Pen and phone, cont’d: “So sue me”

To the now-famous Obama “pen and phone” formula for circumventing Congress to change the law through executive fiat, columnist Debra Saunders suggests adding “…and teleprompter,” since blaming the opposition seems to be an integral part of the tactic. The President’s flippant, confrontational “so sue me” remark illustrates the problem: even when the executive decrees are not at war with the rule of law, as they often are, they often breach the spirit of comity between the branches.

As Saunders notes in quoting me, there are areas where I find some of the administration’s underlying policy objectives to be sympathetic or understandable — for example, in the effort to adjust banking regulation to accommodate legal marijuana commerce in Washington and Colorado. But “understandably motivated” does not equal “lawful.” On top of all that, many of the executive initiatives, typified by those on labor issues, are truly horrible as policy.

None of which is to endorse proposals to head off the problem by having Congress sue the President. Those will often collide with the Framers’ contemplated role of the courts as adjudicating true cases or controversies arising between parties, not umpiring every power dispute between the other two branches (plus: follow-up Saunders blog post).
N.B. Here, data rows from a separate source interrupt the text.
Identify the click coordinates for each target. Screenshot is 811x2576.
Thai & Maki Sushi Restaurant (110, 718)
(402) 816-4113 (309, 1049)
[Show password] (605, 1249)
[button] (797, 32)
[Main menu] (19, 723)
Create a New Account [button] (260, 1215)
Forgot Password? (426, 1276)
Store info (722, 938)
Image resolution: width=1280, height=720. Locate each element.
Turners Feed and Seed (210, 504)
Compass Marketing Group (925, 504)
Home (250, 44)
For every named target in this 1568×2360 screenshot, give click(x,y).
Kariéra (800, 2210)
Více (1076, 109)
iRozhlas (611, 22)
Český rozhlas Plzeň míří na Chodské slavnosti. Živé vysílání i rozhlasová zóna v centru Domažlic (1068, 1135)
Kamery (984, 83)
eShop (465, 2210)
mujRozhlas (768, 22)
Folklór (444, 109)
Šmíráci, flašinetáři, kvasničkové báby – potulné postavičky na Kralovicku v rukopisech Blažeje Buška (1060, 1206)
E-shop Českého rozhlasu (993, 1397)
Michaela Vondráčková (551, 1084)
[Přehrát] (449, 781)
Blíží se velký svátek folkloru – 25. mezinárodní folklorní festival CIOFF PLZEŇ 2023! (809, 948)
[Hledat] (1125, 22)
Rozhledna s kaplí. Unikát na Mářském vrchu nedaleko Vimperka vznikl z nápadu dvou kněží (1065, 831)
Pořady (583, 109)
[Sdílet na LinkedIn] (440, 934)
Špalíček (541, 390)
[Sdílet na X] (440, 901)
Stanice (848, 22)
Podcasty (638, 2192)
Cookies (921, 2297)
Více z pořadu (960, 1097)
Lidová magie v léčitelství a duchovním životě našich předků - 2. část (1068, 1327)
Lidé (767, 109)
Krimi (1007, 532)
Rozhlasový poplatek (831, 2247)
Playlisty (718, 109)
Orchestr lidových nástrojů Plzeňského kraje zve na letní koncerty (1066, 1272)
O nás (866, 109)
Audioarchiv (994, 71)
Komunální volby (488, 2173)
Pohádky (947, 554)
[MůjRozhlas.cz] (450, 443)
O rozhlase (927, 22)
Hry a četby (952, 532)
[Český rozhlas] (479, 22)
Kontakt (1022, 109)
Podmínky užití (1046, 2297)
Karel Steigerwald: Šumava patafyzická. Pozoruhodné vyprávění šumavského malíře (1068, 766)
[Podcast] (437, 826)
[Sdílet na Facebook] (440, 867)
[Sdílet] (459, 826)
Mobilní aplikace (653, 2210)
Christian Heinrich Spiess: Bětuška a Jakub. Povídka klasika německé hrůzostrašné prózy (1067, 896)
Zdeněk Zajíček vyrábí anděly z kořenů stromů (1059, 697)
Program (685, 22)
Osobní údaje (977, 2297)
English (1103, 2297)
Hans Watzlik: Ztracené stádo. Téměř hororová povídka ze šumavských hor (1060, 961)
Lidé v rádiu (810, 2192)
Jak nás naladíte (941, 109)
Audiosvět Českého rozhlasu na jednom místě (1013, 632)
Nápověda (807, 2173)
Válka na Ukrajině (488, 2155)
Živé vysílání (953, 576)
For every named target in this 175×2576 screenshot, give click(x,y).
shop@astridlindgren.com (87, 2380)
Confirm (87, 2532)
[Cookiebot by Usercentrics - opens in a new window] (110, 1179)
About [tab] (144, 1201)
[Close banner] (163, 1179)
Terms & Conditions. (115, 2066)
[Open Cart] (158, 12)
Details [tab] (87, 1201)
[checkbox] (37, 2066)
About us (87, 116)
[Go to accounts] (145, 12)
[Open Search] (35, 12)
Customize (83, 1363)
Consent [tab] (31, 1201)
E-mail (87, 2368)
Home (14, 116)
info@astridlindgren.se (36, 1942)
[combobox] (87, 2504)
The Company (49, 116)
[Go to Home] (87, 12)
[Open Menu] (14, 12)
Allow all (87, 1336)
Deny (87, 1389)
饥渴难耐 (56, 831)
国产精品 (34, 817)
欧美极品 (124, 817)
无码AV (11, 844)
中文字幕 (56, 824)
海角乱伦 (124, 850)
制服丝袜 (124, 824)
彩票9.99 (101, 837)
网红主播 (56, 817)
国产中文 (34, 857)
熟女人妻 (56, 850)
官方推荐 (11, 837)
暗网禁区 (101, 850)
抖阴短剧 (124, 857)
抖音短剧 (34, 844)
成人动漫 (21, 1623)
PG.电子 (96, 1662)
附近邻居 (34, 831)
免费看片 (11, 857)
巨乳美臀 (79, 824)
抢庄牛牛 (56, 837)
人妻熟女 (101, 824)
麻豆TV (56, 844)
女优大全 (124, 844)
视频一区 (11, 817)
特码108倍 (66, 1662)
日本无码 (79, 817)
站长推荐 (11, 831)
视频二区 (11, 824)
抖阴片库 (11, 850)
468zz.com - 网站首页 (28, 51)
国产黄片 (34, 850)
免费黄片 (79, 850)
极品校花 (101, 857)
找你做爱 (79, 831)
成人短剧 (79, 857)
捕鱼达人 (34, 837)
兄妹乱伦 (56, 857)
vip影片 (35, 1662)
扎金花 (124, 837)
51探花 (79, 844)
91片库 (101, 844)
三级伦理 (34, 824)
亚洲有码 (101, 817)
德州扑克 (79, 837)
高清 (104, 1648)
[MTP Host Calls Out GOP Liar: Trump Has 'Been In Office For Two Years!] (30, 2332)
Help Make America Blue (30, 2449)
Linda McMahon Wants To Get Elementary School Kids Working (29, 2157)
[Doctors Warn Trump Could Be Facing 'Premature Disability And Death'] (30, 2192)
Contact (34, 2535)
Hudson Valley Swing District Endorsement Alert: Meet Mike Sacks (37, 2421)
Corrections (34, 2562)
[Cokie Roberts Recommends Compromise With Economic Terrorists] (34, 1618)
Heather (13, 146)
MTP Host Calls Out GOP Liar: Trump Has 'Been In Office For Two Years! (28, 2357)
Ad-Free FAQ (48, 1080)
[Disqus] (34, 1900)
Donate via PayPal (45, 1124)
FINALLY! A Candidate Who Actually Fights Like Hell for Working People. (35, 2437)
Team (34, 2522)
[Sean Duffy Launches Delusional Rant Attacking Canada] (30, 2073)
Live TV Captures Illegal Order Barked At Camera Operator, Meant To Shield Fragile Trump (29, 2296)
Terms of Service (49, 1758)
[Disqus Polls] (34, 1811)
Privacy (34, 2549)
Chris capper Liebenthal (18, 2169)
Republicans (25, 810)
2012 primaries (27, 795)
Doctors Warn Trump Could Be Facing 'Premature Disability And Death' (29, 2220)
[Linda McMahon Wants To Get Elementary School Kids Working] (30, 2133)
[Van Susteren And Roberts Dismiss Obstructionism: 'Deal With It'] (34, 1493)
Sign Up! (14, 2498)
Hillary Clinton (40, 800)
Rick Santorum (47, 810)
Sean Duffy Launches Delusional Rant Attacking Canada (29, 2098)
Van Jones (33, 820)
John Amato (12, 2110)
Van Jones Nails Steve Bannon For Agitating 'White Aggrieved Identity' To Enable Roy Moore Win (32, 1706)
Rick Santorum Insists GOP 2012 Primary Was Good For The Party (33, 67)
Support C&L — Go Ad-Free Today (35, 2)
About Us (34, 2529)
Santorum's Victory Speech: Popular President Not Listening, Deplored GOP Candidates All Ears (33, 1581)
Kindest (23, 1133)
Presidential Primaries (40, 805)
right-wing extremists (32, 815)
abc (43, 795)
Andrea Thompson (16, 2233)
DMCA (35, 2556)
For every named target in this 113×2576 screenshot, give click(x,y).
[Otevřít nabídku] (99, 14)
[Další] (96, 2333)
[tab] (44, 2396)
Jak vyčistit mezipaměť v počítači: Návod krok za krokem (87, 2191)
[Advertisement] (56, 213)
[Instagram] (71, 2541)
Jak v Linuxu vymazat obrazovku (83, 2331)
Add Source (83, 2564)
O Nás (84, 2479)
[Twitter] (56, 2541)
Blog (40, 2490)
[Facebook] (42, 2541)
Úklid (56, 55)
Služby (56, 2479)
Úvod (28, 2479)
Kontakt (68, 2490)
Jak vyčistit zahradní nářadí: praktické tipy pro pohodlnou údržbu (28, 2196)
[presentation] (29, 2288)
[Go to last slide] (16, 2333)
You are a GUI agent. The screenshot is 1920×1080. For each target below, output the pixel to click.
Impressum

Phone, pen, and Obama’s assertions of executive power

All sitting Presidents try to press the power of their office into doubtful areas. President Barack Obama has been particularly aggressive about doing so, according to the panelists at a May 21 discussion held at the Cato Institute. Georgetown law professor and Cato fellow Nicholas Quinn Rosenkranz noted that the Constitution’s Take Care Clause directs the President to take care that the laws are faithfully executed, and descends directly from centuries of struggle against the “dispensing power” claimed by pre-modern English kings — that is, the power to dispense with enacted legislation entirely where the royal will is better served that way, a claim of power that goes beyond simple prosecutorial discretion or the pardon power.

Rosenkranz pointed to a number of Obama executive actions that are hard to reconcile with the Take Care clause. The text of the Affordable Care Act, for example, states that the employer mandate prescribed by the law was to begin Jan. 1, 2014. “You don’t need a lawyer to interpret this, you need a calendar.” Yet President Obama elected unilaterally to delay the mandate and substitute a later effective date of his own choice. Likewise, the President’s suspension of some immigration regulations overrode the clear letter of U.S. law, aside from any pluses or minuses it may have had as a policy matter.

“President Obama is being the kind of President Nixon wanted to be,” said panelist Jonathan Turley, a well-known legal commentator and law professor at George Washington University: “Many Democrats will rue the day they stood by while the President asserted these kinds of powers.” Panelist Andrew Grossman of Cato said future presidents are likely to follow Obama’s lead and assert their own right to suspend the operation of other laws.

Bonus: At a separate event, Cato welcomed George Mason U. law professor Frank Buckley to talk about his book The Once and Future King: The Rise of Crown Government in America. I offer a question at the beginning of the comment period.